The verdict-AUD 120 px with tips-grand ingredients, not great value, still expensive compared with an equivalent Oz seafood serve, fabulous deco architecture, worth the experience to taste local drops, 14.5/20.http://www.oysterbarny.com/

Australia’s Landmark Wines-something for world commentators

The big Australian-Wine Australia in the Aussie wine vernacular, instigated the inaugural Landmark tasting series this year. There was a lot of media noise on Twitter and Facebook and a lot of good wine. That is what this Landmark is-a tutorial showpiece of the top shelf of Australian wine, all styles, all ages and out there to taste.

And who tasted? Well it was advertised widely internationally, received 1000 enquiries, not quite the frenzy that Tourism Queensland received when they went to the waves with their “Greatest job in the World” to be paid to live six months on the Barrier Reef.

The twelve invited landmark visitors; from Hong Kong, Japan, China, USA, Finland, Ireland, Canada, Germany, Singapore, UK, tasted 248 wines over five days alongside a series of style tutors, basically some the senior industry leaders with hundreds upon hundreds of hours of experience in the Australian wine show system.

Held in the Barossa Valley, a fitting Australian destination, and one so well known, were intense flights of wines. They were Cabernet Sauvignon, Semillon, Semillon Sauvignon Blends, Our Fine Wine History, Sparkling, Riesling, Chardonnay, Pinot Noir, Shiraz and Fortified, Blends, New Varieties and dinner wines.

In 2010 a next generation Landmark tasting is to be held in Victoria’s Yarra Valley in September; international applications close on 31 December 2009; http://www.landmark-wineaustralia.com/2009/09/17/apply/; hope you make it.

Barossa Traveller-a book for all wine tourists

I can never get more excited about wine book writers than when I hear about a tourism wine book being written. One can only read so many tasting notes! And why would that be? Because the needs of wine tourists are still scantily accommodated when the mainstream books outline where to stay, drink, and sleep; and sometimes not very well other than for the needs of the average traveller. For the top-end or budget visitor the details are often difficult to discover.
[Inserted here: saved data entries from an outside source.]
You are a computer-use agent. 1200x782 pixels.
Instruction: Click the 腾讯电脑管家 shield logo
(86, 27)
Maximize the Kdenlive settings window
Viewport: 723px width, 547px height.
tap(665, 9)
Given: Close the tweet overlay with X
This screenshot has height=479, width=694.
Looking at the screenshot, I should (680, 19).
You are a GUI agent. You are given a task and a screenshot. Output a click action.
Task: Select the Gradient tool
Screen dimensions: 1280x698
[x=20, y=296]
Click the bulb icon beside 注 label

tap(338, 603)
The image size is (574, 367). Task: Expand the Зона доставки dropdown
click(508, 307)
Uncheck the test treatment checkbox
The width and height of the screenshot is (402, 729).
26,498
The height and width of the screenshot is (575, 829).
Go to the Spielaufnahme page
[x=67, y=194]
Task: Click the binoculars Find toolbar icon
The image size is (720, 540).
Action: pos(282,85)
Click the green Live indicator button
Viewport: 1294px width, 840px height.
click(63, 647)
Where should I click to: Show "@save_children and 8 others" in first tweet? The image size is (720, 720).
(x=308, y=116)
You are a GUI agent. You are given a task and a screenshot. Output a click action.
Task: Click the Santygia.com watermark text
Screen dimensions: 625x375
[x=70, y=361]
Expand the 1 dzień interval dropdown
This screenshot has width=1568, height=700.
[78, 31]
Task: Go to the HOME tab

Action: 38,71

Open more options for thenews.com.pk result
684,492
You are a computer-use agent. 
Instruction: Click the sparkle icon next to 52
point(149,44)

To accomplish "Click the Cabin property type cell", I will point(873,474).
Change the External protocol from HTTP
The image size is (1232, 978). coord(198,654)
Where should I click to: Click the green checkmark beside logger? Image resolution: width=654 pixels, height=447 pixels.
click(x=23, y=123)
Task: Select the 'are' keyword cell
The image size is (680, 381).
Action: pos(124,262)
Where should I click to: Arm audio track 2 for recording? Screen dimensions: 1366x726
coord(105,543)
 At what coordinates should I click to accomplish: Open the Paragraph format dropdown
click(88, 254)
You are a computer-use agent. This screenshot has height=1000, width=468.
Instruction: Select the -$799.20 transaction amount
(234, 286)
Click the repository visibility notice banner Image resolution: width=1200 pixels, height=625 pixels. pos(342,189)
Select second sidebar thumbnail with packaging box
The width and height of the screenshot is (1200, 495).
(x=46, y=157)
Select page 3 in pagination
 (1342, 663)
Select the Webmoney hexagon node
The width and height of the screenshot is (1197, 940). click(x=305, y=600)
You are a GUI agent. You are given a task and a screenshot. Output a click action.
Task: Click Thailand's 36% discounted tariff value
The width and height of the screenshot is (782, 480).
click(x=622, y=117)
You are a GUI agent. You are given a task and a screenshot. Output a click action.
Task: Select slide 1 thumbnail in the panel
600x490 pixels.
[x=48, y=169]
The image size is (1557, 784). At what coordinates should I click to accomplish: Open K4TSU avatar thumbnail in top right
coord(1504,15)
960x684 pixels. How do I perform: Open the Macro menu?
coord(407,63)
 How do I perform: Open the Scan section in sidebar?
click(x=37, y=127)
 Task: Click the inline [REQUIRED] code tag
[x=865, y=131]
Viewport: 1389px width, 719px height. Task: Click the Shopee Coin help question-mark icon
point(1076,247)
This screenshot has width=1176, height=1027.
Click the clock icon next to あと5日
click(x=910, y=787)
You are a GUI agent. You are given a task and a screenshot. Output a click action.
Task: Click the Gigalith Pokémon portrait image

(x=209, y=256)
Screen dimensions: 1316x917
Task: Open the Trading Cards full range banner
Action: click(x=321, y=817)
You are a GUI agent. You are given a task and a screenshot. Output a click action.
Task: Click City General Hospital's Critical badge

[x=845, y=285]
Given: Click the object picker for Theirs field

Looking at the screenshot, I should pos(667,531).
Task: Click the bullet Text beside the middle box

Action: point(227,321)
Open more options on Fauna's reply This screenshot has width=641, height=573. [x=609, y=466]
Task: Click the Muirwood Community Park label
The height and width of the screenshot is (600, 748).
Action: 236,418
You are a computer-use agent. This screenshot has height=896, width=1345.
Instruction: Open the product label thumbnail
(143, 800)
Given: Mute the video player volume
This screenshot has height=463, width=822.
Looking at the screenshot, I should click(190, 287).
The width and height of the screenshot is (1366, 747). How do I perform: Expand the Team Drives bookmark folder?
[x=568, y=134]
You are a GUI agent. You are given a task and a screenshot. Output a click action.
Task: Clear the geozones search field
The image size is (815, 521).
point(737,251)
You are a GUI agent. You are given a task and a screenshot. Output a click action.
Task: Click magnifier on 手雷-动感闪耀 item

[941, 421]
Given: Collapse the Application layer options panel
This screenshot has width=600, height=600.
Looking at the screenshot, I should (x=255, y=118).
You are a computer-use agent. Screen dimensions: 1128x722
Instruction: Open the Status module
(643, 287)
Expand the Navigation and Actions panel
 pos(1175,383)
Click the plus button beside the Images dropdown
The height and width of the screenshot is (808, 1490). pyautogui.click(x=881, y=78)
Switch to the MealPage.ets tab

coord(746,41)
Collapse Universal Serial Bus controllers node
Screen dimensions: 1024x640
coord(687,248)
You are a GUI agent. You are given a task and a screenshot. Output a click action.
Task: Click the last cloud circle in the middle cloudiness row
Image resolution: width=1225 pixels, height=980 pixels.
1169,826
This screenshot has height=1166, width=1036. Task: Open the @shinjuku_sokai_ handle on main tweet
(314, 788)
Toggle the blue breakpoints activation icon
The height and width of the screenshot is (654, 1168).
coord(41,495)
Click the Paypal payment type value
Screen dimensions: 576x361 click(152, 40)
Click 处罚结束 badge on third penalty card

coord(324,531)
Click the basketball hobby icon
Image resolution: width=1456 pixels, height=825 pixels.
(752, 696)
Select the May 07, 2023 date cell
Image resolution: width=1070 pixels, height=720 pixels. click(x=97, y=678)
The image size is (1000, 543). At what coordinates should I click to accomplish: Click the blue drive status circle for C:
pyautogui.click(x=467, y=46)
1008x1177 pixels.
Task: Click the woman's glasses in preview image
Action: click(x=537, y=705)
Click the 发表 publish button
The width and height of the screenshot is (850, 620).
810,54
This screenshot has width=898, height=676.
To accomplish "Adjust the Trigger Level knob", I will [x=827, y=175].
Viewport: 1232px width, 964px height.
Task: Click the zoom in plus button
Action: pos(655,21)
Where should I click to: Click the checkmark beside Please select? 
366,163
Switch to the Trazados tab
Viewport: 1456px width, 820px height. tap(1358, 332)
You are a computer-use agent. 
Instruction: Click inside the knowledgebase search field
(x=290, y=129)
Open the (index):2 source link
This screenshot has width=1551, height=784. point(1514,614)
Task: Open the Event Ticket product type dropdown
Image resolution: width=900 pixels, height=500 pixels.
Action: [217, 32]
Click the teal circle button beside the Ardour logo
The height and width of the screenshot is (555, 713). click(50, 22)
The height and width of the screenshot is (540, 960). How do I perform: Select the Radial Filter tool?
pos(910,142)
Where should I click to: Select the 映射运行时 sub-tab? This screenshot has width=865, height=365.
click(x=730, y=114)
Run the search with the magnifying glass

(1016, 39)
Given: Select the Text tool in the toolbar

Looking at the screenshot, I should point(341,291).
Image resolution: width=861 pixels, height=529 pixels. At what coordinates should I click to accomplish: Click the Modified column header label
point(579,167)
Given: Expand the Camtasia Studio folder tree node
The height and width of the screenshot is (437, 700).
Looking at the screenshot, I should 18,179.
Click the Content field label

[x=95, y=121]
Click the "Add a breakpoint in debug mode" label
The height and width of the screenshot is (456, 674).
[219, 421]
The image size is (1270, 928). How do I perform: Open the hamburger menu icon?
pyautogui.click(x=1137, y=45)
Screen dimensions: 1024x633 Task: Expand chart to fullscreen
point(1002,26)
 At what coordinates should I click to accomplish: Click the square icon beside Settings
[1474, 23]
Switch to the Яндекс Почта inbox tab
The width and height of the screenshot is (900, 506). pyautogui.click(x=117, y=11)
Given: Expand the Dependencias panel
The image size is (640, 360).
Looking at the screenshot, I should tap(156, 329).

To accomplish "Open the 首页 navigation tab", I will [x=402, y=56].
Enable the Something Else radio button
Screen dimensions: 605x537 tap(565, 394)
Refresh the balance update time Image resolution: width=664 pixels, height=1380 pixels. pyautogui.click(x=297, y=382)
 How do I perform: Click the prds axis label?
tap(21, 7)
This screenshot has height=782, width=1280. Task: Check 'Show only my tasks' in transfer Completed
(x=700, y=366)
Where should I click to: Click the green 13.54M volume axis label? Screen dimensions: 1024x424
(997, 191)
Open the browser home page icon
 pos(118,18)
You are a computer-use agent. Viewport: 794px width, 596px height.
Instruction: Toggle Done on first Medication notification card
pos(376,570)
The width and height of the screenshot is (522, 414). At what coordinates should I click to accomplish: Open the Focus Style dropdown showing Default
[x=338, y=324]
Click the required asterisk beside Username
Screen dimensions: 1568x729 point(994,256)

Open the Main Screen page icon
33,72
Wine travel books rarely address the other needs of wine tourists; such as art galleries, vantage points, interesting local sites, and for me, walking tracks. After much convivial eating and drinking, local walks with significant kilometres to cover are rarely accessible or easy to find when the urge takes place. A meander through vineyards is so important for fitness and vitality, even more so than with being too close to the main thoroughfares where the scents of the air are exhaust gases instead of rural backyards!

The Barossa Valley is Australia’s most recognised wine region. Few international drinkers know much about where Oz wines are grown but if hard pressed they will recall the Barossa and not the other sixty one places!

Two Queensland men who love the Barossa Valley, mainly its people and the old Germanic charm have recently written Barossa Wine Traveller. Wine book publisher Tyson Stelzer (who has Barossan roots) and golf commentator cum wine blogger Grant Dodd have cobbled together this little directorywww.barossawinetraveller.com.au $19.99 Wine Press 2009.

Barossa Wine Traveller is not a book about what wines to buy there, or taste, other than the styles for which each producer is currently reputed. It is the book you buy and read before you visit the place-it’s chocked full of stories and characters around the wine industry in this region. It has feeling, little quotes from the owner of each brand and a writing style which compels the reader to love the place. There is some magic about the history (the oldest productive shiraz in the world of at least 149 years) yet some rejuvenation of thought by the smart “young guns” around the place who inject the can do innovation.

BWT is worth buying for the non-wine visiting guidance-churches, cheese shops, helicopters, markets, bakeries, wurst houses, no walking tracks but I did find the Mount Crawford Forest.